◆ **How to complete this task**:
Check each line of the entries for "Remove" and report the ones that have it.

◆ **Task data**:
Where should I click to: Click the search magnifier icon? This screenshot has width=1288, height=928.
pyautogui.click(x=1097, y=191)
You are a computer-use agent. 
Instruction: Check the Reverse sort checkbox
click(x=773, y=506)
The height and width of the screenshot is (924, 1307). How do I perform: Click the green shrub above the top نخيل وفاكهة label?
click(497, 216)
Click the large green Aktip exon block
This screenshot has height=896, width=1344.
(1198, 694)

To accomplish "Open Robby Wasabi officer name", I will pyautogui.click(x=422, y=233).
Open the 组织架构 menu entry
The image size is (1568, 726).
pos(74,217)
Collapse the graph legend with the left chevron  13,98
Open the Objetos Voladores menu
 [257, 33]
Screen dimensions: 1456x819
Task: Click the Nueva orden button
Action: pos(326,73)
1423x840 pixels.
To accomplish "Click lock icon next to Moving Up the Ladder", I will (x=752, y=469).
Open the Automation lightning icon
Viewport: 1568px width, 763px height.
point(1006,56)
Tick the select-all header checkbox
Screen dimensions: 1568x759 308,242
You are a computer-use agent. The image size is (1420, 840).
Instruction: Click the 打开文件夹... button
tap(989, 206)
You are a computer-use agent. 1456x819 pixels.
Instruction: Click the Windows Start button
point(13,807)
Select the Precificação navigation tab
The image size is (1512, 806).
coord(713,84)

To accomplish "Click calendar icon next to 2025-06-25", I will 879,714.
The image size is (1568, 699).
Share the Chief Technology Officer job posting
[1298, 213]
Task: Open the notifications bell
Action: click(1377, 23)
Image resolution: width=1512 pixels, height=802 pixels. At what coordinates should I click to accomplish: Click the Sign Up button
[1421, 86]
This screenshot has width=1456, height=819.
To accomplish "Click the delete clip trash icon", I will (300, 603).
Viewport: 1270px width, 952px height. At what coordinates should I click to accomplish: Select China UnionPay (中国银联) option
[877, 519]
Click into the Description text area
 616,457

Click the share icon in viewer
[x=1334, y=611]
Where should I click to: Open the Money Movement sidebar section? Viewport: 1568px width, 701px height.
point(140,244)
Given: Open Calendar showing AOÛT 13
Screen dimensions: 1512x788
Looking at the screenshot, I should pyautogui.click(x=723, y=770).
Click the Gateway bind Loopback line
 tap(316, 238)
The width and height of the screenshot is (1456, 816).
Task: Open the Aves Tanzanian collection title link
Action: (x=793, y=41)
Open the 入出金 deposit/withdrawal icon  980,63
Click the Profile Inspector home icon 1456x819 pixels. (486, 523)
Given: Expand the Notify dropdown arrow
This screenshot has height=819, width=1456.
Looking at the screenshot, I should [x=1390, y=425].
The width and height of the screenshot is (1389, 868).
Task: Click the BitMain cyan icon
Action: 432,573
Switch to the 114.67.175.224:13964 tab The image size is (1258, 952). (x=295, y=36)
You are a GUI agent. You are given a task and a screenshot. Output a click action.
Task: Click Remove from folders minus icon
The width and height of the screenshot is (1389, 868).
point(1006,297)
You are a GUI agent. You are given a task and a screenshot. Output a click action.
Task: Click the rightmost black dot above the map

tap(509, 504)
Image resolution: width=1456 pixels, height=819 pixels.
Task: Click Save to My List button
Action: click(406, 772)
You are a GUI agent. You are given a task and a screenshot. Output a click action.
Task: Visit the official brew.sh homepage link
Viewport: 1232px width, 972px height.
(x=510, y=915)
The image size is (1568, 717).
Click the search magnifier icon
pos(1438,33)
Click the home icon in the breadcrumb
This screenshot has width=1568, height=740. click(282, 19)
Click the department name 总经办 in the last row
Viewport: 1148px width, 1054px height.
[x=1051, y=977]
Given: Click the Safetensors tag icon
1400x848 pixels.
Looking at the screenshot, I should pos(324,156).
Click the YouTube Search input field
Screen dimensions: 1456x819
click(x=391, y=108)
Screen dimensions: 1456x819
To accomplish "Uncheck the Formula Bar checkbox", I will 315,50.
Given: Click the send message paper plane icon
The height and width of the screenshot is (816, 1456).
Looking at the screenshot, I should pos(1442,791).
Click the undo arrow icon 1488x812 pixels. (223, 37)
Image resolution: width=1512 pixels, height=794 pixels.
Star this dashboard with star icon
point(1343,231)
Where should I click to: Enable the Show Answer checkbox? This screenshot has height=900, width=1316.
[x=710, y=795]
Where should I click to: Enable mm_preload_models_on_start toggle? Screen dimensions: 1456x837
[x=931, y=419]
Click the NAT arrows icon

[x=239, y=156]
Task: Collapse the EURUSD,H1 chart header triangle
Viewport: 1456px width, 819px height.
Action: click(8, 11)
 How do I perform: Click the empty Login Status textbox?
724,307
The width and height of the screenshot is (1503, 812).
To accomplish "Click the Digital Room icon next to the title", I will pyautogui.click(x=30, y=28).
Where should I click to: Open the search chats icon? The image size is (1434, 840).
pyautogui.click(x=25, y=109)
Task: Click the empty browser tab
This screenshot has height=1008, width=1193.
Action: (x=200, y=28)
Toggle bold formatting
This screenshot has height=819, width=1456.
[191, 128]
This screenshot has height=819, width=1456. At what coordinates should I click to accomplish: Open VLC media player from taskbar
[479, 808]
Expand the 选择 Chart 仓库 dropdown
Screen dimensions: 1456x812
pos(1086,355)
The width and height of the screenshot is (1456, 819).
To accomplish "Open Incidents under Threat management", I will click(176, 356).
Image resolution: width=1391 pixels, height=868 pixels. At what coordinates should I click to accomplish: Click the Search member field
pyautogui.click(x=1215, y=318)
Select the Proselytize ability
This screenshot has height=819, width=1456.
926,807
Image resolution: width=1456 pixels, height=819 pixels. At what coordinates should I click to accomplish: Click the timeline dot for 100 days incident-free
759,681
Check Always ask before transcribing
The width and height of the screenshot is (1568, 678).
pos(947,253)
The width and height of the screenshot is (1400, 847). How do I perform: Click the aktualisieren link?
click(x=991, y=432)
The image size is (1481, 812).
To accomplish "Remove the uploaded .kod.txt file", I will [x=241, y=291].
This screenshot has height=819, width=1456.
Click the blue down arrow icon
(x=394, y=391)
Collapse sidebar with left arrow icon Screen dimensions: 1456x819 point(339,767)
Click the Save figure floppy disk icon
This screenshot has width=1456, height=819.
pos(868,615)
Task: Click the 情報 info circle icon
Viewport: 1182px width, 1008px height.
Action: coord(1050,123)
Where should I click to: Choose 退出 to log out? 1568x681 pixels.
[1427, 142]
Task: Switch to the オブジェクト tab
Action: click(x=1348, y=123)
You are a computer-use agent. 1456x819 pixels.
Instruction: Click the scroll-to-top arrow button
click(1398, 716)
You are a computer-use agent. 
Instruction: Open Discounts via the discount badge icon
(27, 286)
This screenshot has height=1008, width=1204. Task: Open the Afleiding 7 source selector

◆ **Response to the task**:
Task: Click Remove from folders minus icon
To accomplish "Remove the uploaded .kod.txt file", I will [x=241, y=291].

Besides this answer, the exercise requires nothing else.